Stored items
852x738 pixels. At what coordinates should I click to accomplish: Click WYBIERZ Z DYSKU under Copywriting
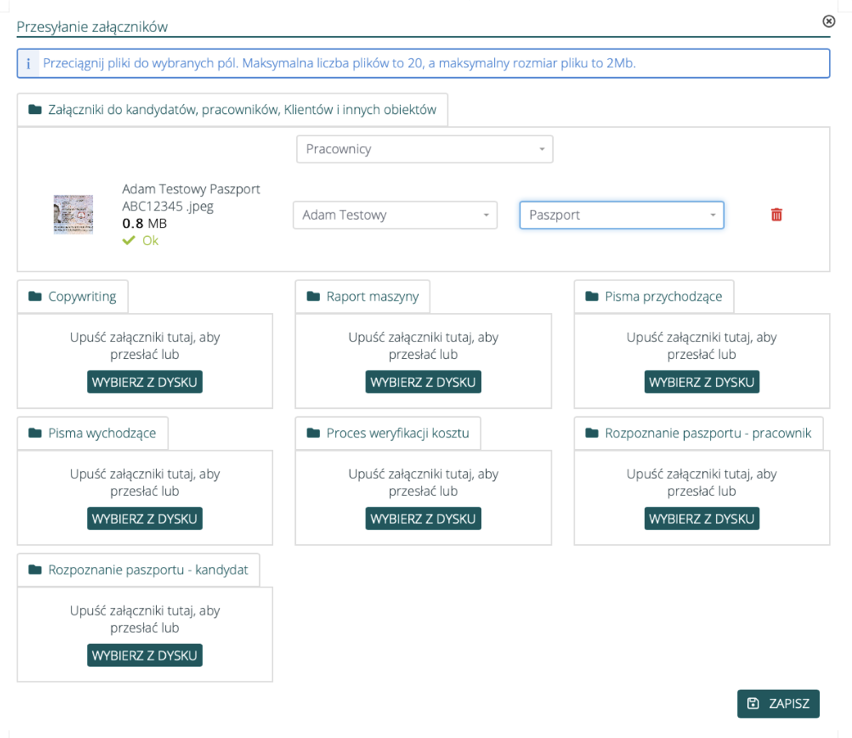coord(145,382)
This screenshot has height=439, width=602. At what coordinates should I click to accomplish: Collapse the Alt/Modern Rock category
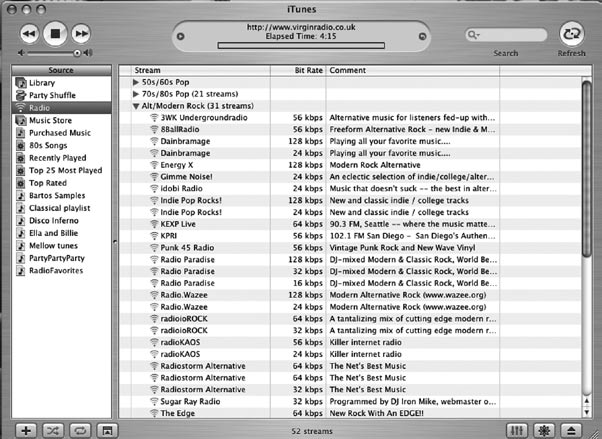(136, 105)
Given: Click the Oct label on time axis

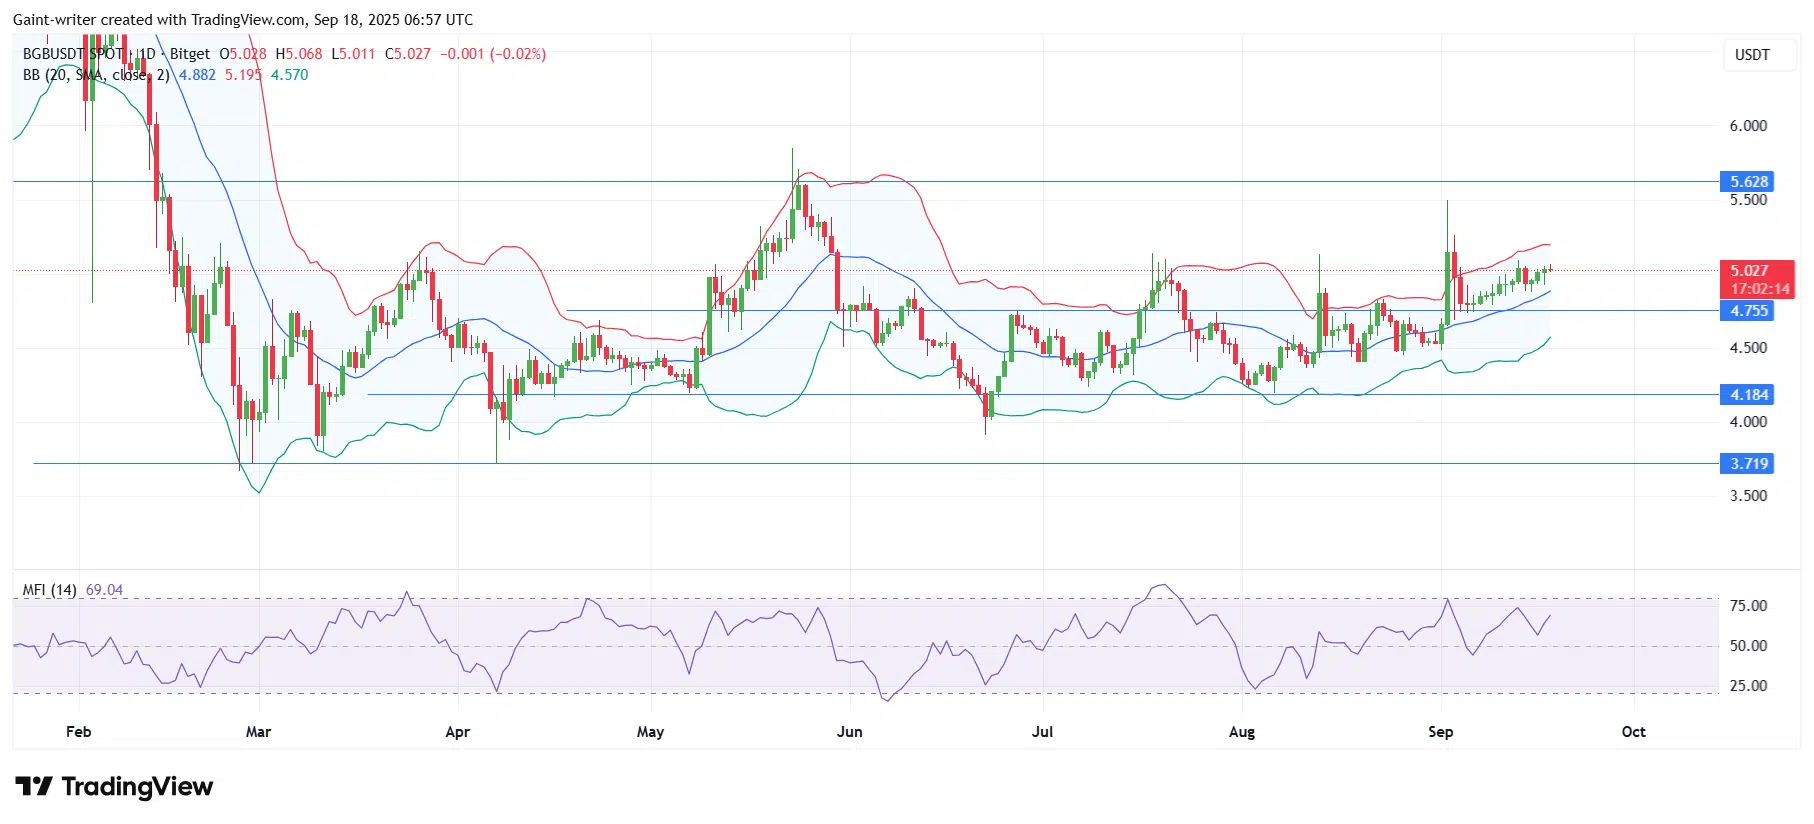Looking at the screenshot, I should 1633,732.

ACTIVITY:
With pictures omitted, reproduce exactly the lines from the line containing "This screenshot has" through the end of the data above.

ANSWER SPACE:
This screenshot has height=439, width=602. At what coordinates should I click to accomplish: Collapse the Alt/Modern Rock category
(136, 105)
Given: Click the Oct label on time axis

Looking at the screenshot, I should 1633,732.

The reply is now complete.